Having just experienced problems with the Sonokinetic Manager on my Mac which necessitated using the manual links, I now have a similar problem with the 8Dio downloader?

Twice tried to download Century Ostinato Strings in the past few days, and after it starting fine and seemingly doing it’s thing, I go away and leave to do the job. I come back a couple of hours later to find it is barely over 10% done!

Don’t think I ever had problems with the Windows versions of 8Dio and Sonokinetic managers!


----------



## gamma-ut (May 26, 2022)

One thing I noticed about the 8Dio Downloader in the past when it stalled (I haven't used it for a while as I haven't got around to the latest round of updates) is that it would report some ridiculous transfer speed just before it stopped dead. So my guess is that a burst of packets confuses it or data arrives too quickly into a buffer that can't contain it, which means an acknowledgement doesn't get sent. That then means the process stalls until it's paused and restarted.

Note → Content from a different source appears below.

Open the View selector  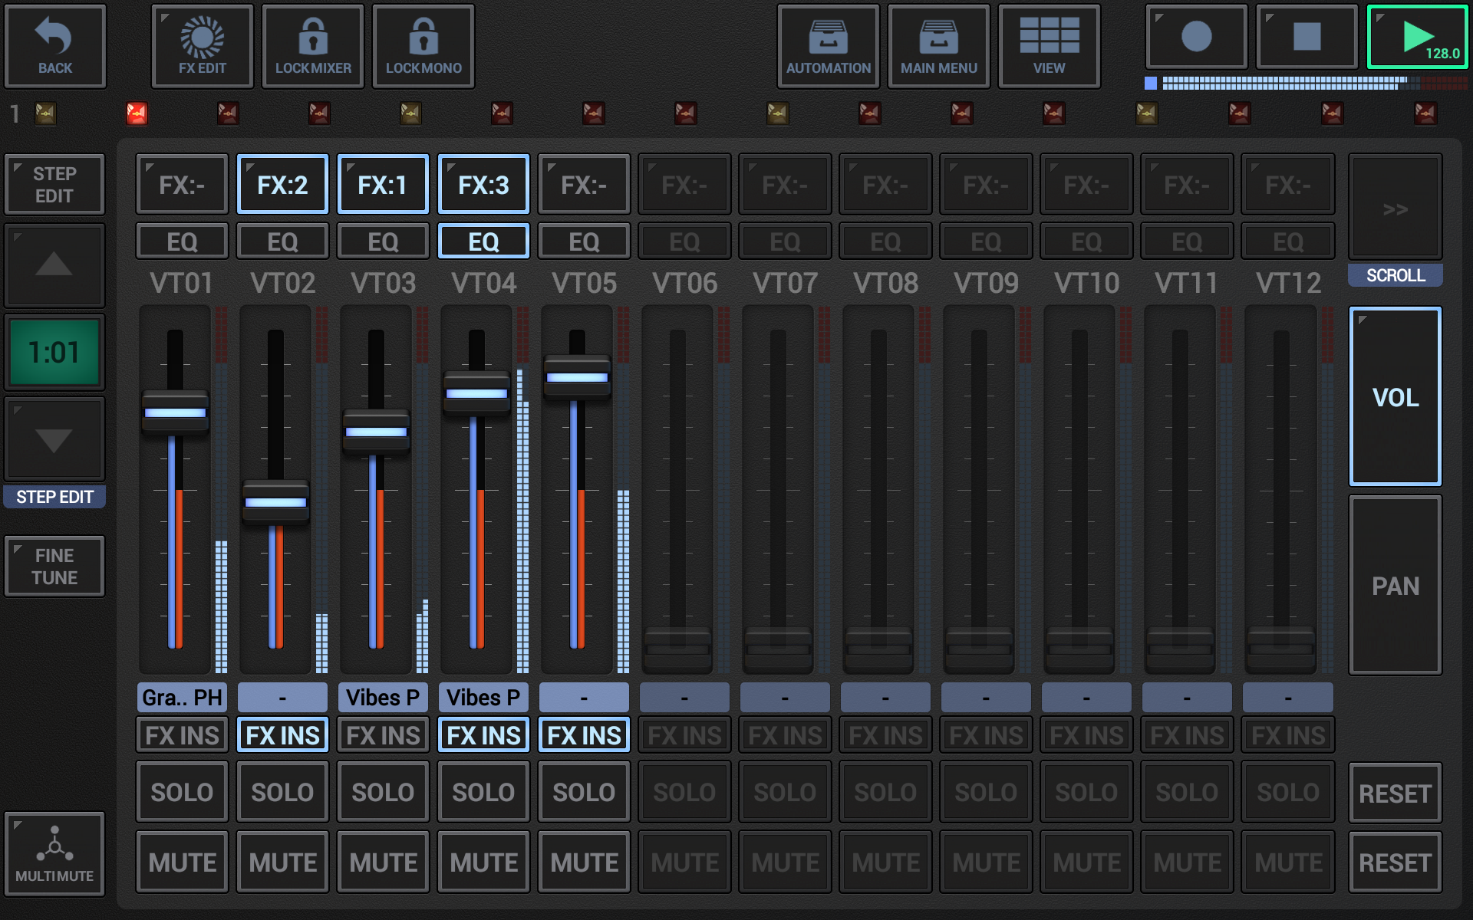pos(1049,46)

Similar to the Aria trick, if it's really playing up, using the manual links and putting a download manager like Folx on the job (heavily throttled to stop it creating six-zillion download streams) seems to work well enough.

This is all on Mac - it may well be an OS-app interaction that's at the root of the issue.


----------



## parapentep70 (May 26, 2022)

Braveheart said:


> Use it for years, never had a problem


Same for me. Always. Huge downloads (including Century Strings), doing other things at the same time, no problem at all. In fact with a quick connection it takes more time to decompress and write the files to disk than the time to actually download. Windows 10.


----------



## wwwm (May 30, 2022)

8Dio's downloader? The trick? Manual downloader links - their downloader is absolute garbage.


----------



## rrichard63 (May 30, 2022)

gamma-ut said:


> ... it may well be an OS-app interaction that's at the root of the issue.


Yes. That would account for the variety of experiences reported in this thread, ranging from always reliable to always unusable.


----------



## Leslie Fuller (May 30, 2022)

Updating my previous post, after using the manual links, I ended up with an incomplete download which was missing the Resources and Instruments folders? I emailed 8Dio support explaining the problem and was provided with another personalised download link. Putting this into the 8Dio downloader and letting it run was fine, and the library downloaded & installed without any further problems?


----------



## Michael K. Bain (Nov 29, 2022)

I join you who are frustrated with both 8DIO's downloader and manual installation. Both products I bought during Black Friday are giving me problems, as has the other product I bought from them previously. If I had remembered how much trouble it is, I wouldn't have bought this time.


----------



## Michael K. Bain (Nov 29, 2022)

jscheel said:


> So, here's what I do, because I'm a software engineer by day, and no-one has time for bad downloaders.
> ...
> 7. Run this in your command line
> 
> ...


Thanks much for providing this info!


----------



## parapentep70 (Nov 29, 2022)

Michael K. Bain said:


> I join you who are frustrated with both 8DIO's downloader and manual installation. Both products I bought during Black Friday are giving me problems, as has the other product I bought from them previously. If I had remembered how much trouble it is, I wouldn't have bought this time.


Just curiosity, what OS? I never had a problem, the old downloader was good. The new is usually capable to saturate my Internet connection... at 600Mbps (~70MB/s ~1 GB every 15 seconds). I have downloaded more than 1TB in recent times. Last time was during this Black Friday (ISW). I suspect
rrichard63 is totally right.​​


----------



## Michael K. Bain (Nov 29, 2022)

parapentep70 said:


> Just curiosity, what OS? I never had a problem, the old downloader was good. The new is usually capable to saturate my Internet connection... at 600Mbps (~70MB/s ~1 GB every 15 seconds). I have downloaded more than 1TB in recent times. Last time was during this Black Friday (ISW). I suspect
> rrichard63 is totally right.​​


Windows 10. They have given me the new downloader, I will see how that works.


----------



## robgb (Nov 29, 2022)

I may have said this before, but my issue turned out to be my VPN.


----------



## Michael K. Bain (Dec 1, 2022)

robgb said:


> I may have said this before, but my issue turned out to be my VPN.


Thank you. I don't use a VPN


----------



## Michael K. Bain (Dec 6, 2022)

Well, since I complained, I need to update and set things straight. Turns out that it was not an issue with 8Dio at all. My external drive was having an issue copy and pasting files. 8Dio was very helpful to me this entire process.


----------